*** Opening of Supplied material ***

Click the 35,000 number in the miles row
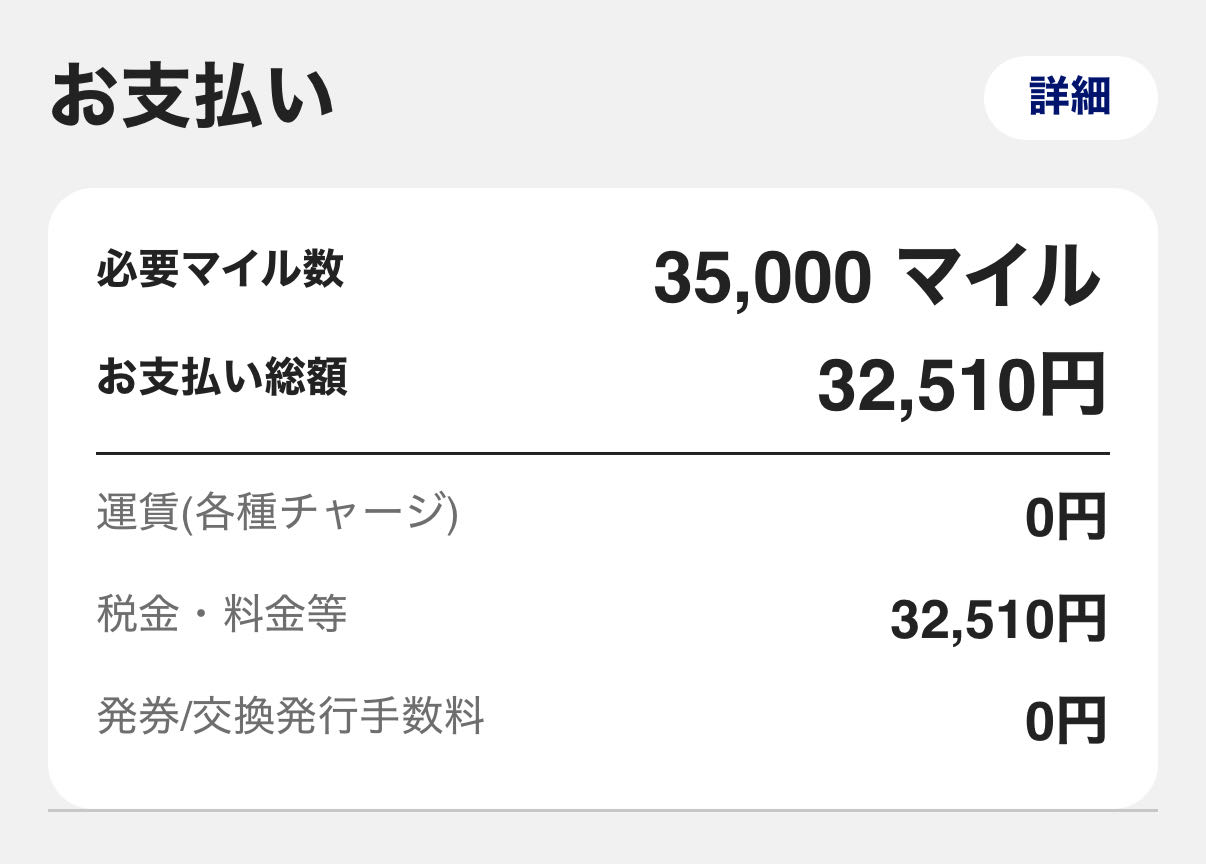 tap(762, 277)
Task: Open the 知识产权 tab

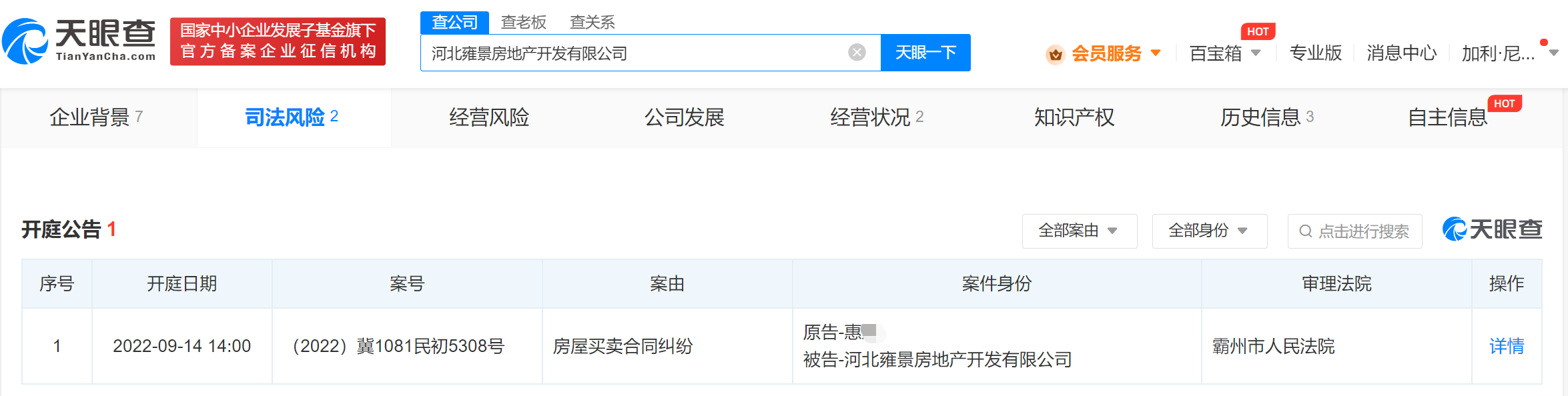Action: 1074,118
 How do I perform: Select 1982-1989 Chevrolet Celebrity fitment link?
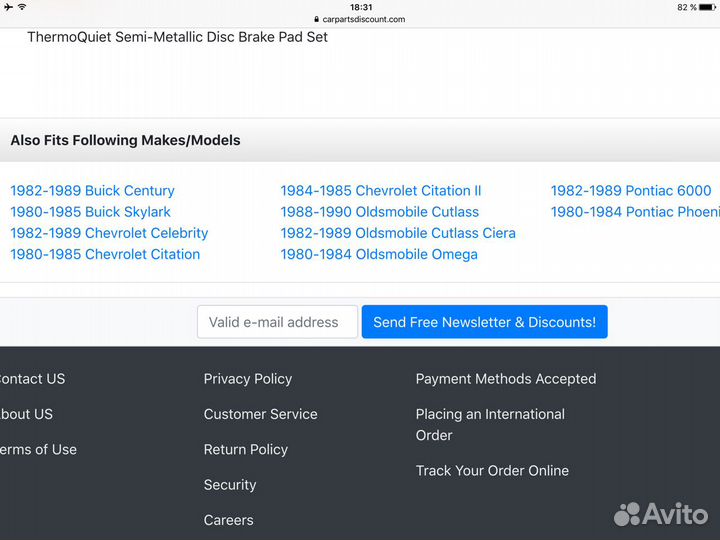click(109, 233)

*** Close of Supplied material ***

### Action item:
Restate the data word for word without pictures.

### Answer box:
Click the 35,000 number in the miles row
 tap(762, 277)
Task: Open the 知识产权 tab

Action: 1074,118
 How do I perform: Select 1982-1989 Chevrolet Celebrity fitment link?
click(109, 233)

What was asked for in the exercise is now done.